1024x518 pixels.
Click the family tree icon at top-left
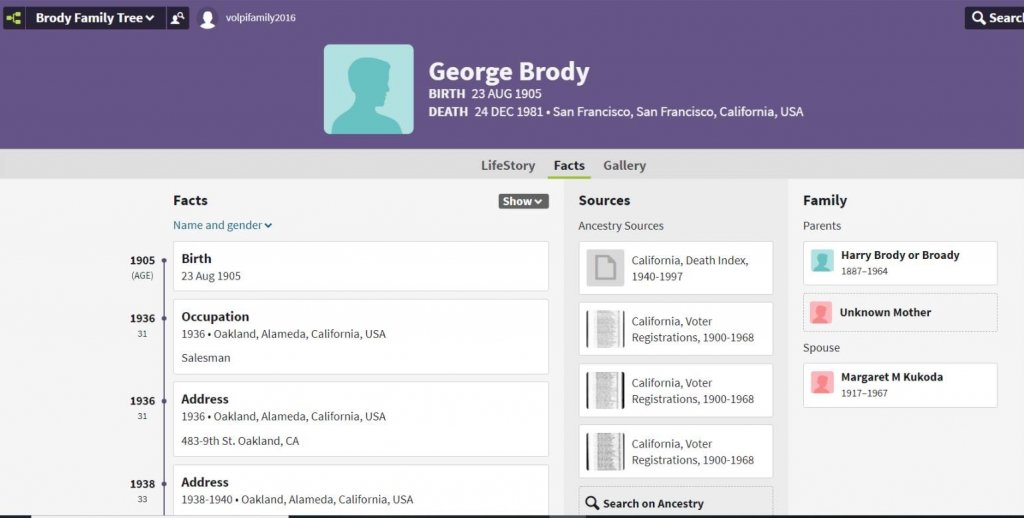14,18
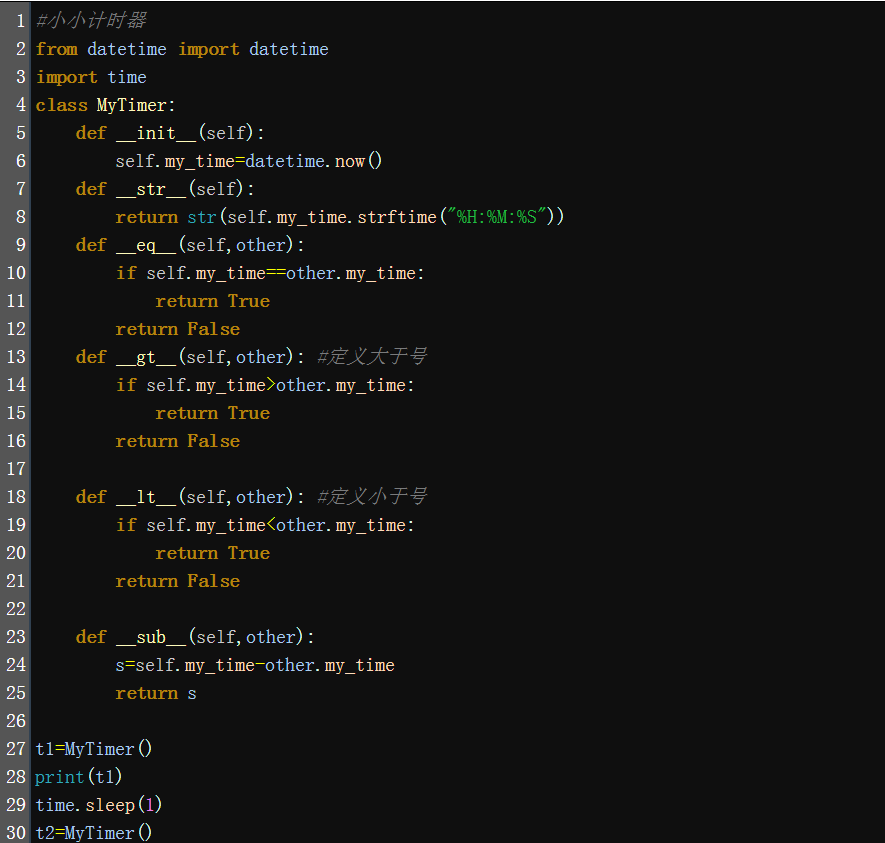
Task: Click the #定义大于号 comment
Action: tap(371, 357)
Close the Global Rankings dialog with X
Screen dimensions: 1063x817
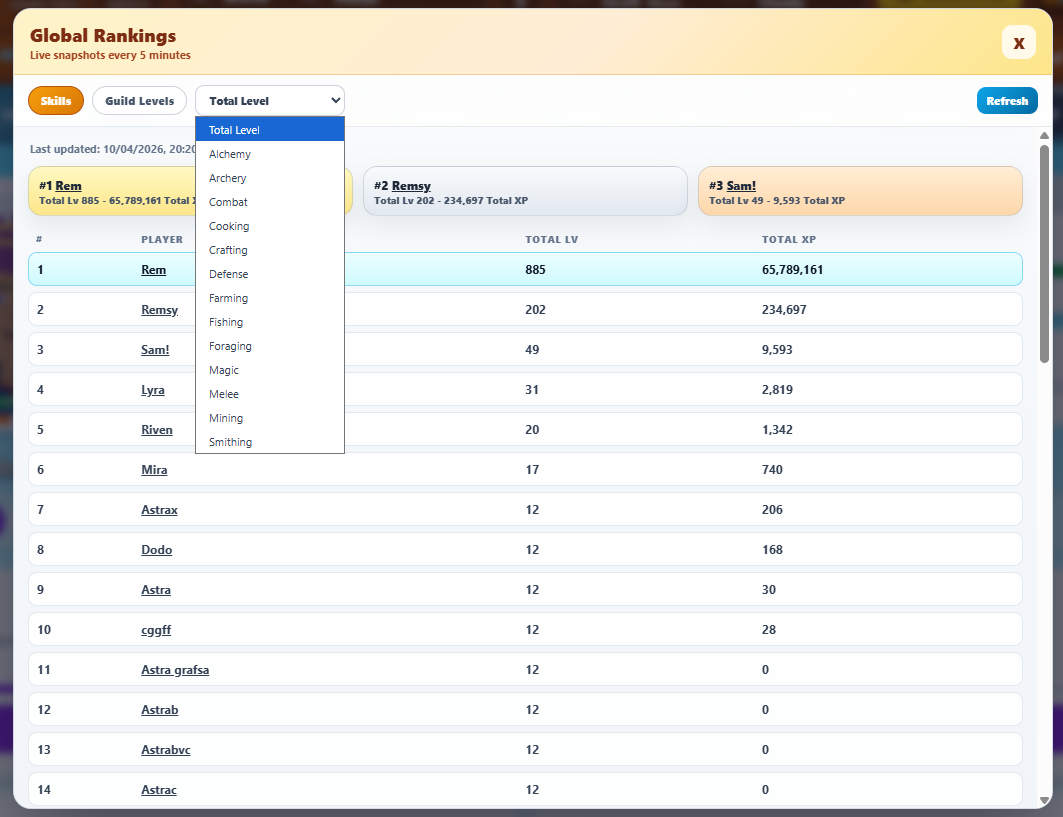click(1018, 43)
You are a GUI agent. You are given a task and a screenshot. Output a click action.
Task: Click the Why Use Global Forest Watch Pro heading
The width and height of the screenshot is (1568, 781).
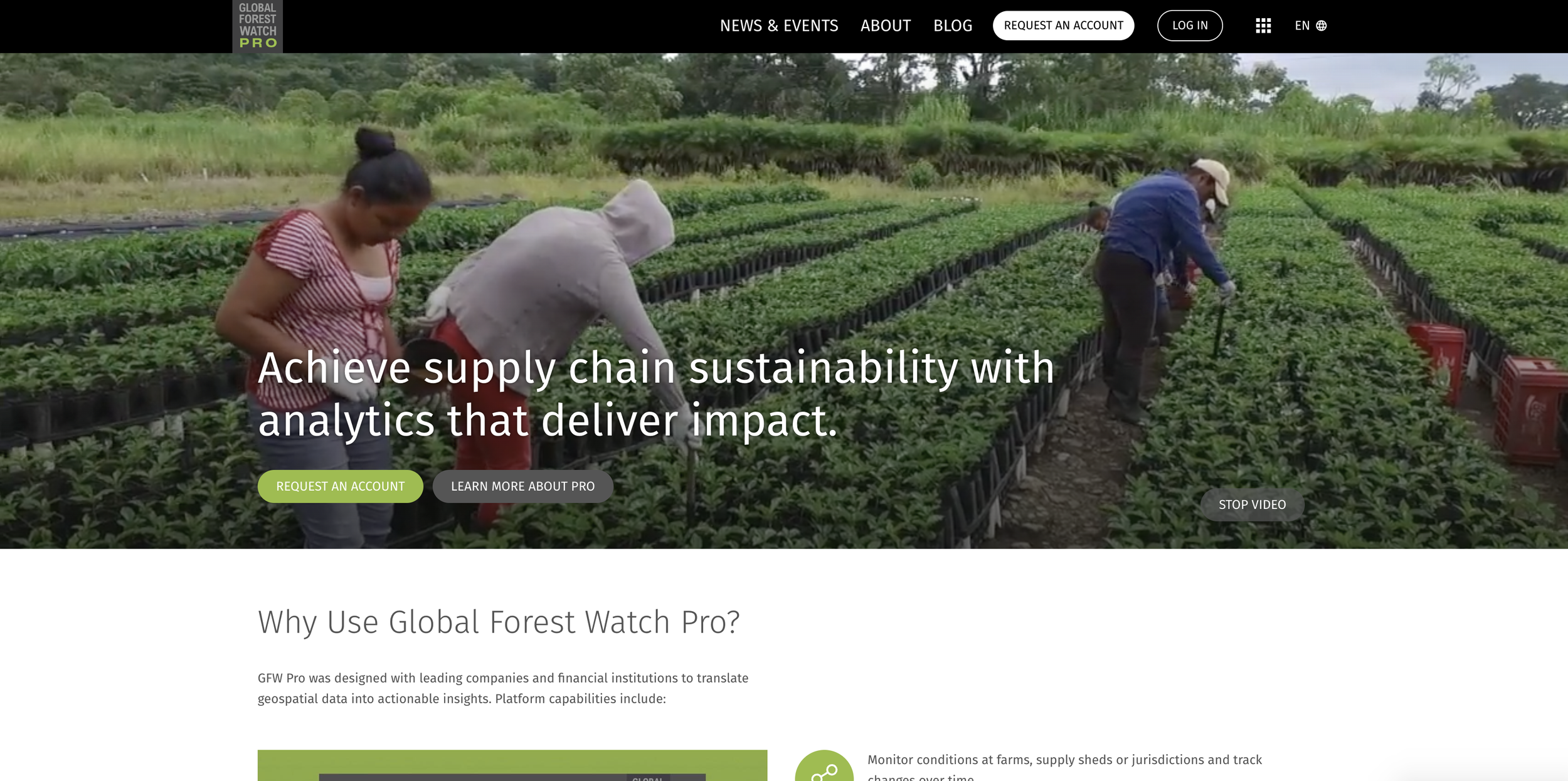pos(499,622)
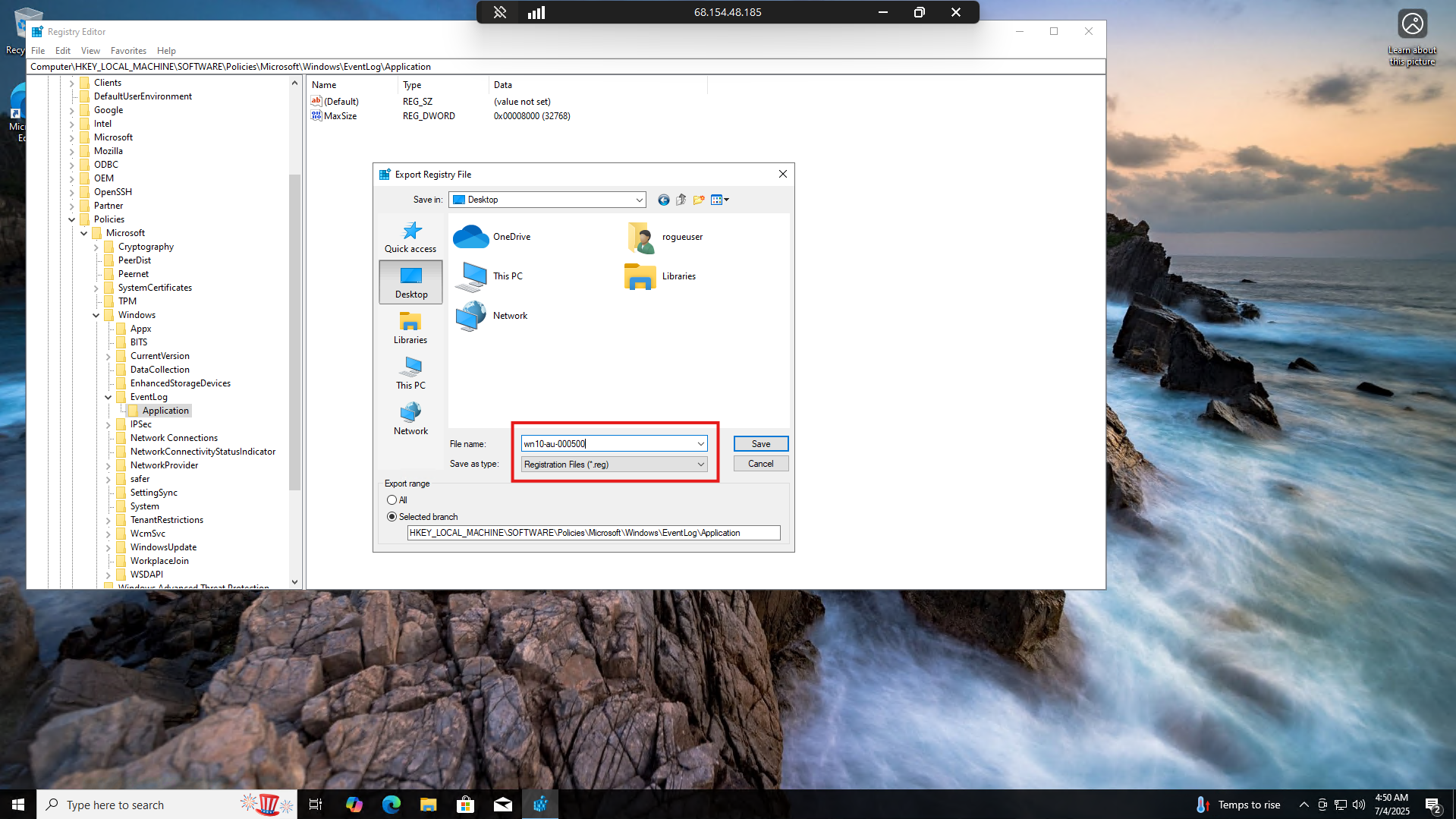Click the Up One Level folder icon
Screen dimensions: 1456x819
[681, 200]

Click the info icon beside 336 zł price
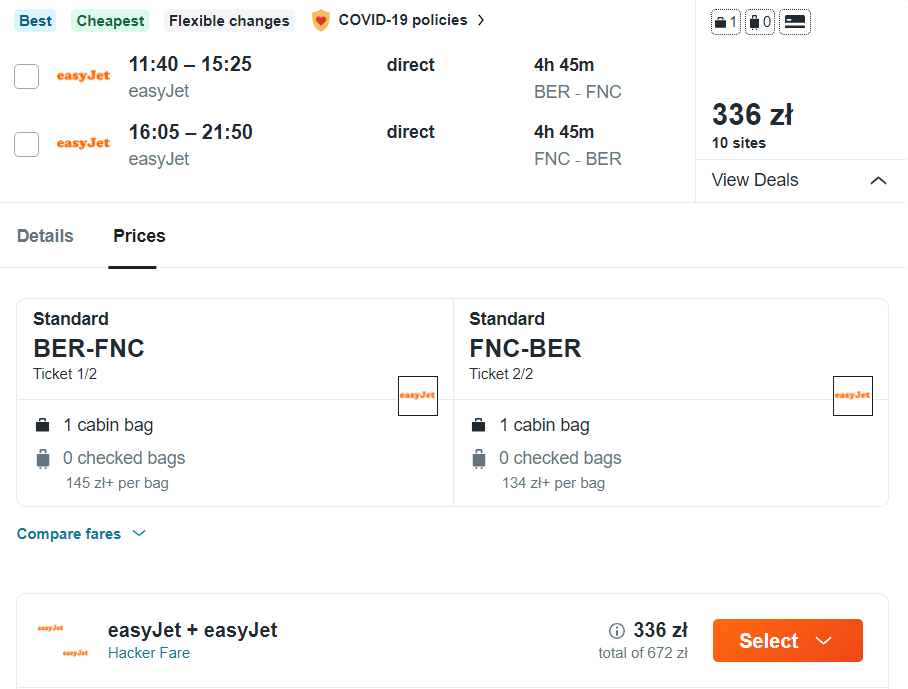tap(617, 631)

# # # #

§ **Required action**: Every word of the data should be reproduced exactly; please omit any pictures.

§ **Written response**:
1024x518 pixels.
Click the family tree icon at top-left
14,18
Task: Click the #定义大于号 comment
Action: tap(371, 357)
Close the Global Rankings dialog with X
Screen dimensions: 1063x817
click(1018, 43)
You are a GUI agent. You are given a task and a screenshot. Output a click action.
Task: Click the Why Use Global Forest Watch Pro heading
The width and height of the screenshot is (1568, 781).
pos(499,622)
Click the Up One Level folder icon
Screen dimensions: 1456x819
[681, 200]

Click the info icon beside 336 zł price
tap(617, 631)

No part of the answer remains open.